The March 16 letter [“Eliminating Iranian resistance to Greater Israel“] is an attempt to continue a failing depiction of conflict in the Middle East and evade the truth about Palestinian responsibility. The writer continues the use of words (colonial, genocide, crimes against humanity, apartheid, expansionist policy, regional supremacy) as though they are settled and valid. They are not. Demonizing doesn’t work. Israel has flaws, its history is complicated, and its leader is certainly not a paragon of honesty or virtue, but the attitudes that are attributed to Israel are simply wrong.

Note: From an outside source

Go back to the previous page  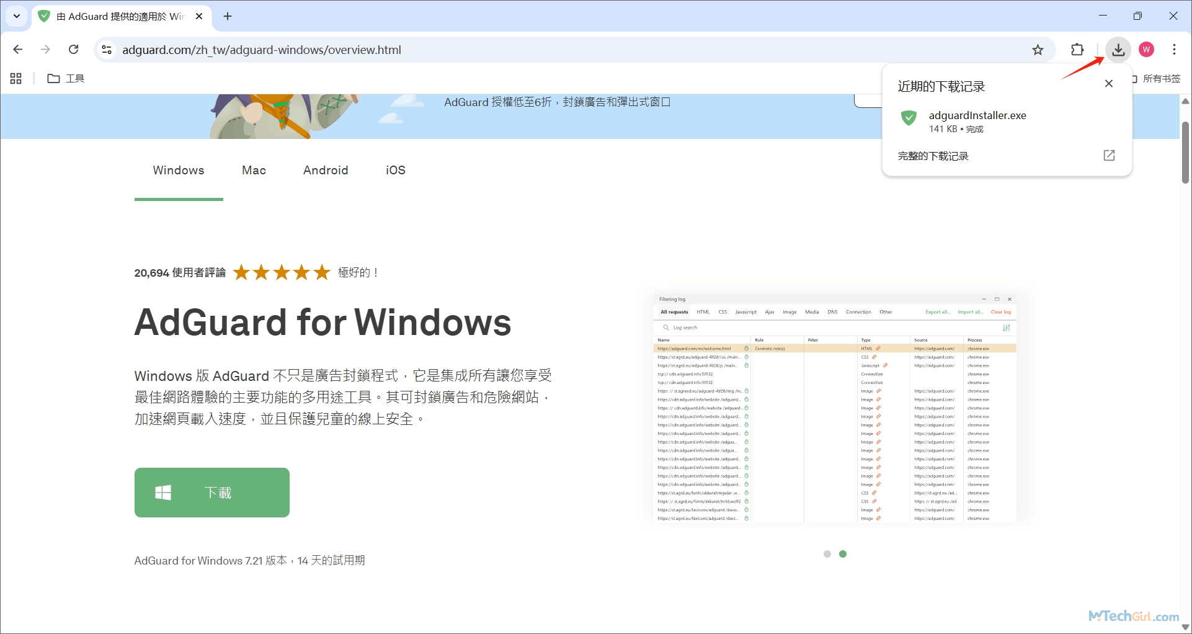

There is no goal of “regional supremacy.” The only goal of the Israeli nation is to live in peace and be free of fear of attack. It is a matter of survival. That is why it traded land for peace with Egypt and vacated the Sinai.

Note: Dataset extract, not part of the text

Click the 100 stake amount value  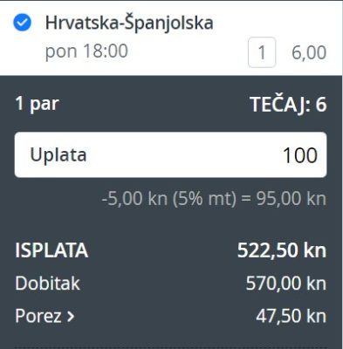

It seems that the people who wrap themselves in the cause of the Palestinians can never accept responsibility for prolonging the conflict or for inflaming it. No one in Gaza had any reason to fear Israeli attack on October 6, 2023. That changed when Hamas, supported by Iran and the residents of Gaza, chose to brutally attack Israel on October 7. Everything that occurred since then is the result of that attack.

The current conflict is the result of decades of clearly expressed Iranian intentions to destroy Israel and its ongoing support of Hezbollah and Hamas to continue to attack Israeli civilians. This conflict is terrible and should not be taking place but Iran is not an innocent victim.

If Iran is non-nuclear it is certainly not for a lack of trying. It is also laughable to assign any credibility to Ali Khamenei’s statement that they will not be nuclear because nuclear weapons are contrary to Islamic principles. I would think that murdering thousands of his fellow Iranians would also be against Islamic principles but it seems he found a way around that as well. If a leader keeps saying he wants to destroy you, you should believe it and respond appropriately. Let’s be objective, people. It takes courage but it works.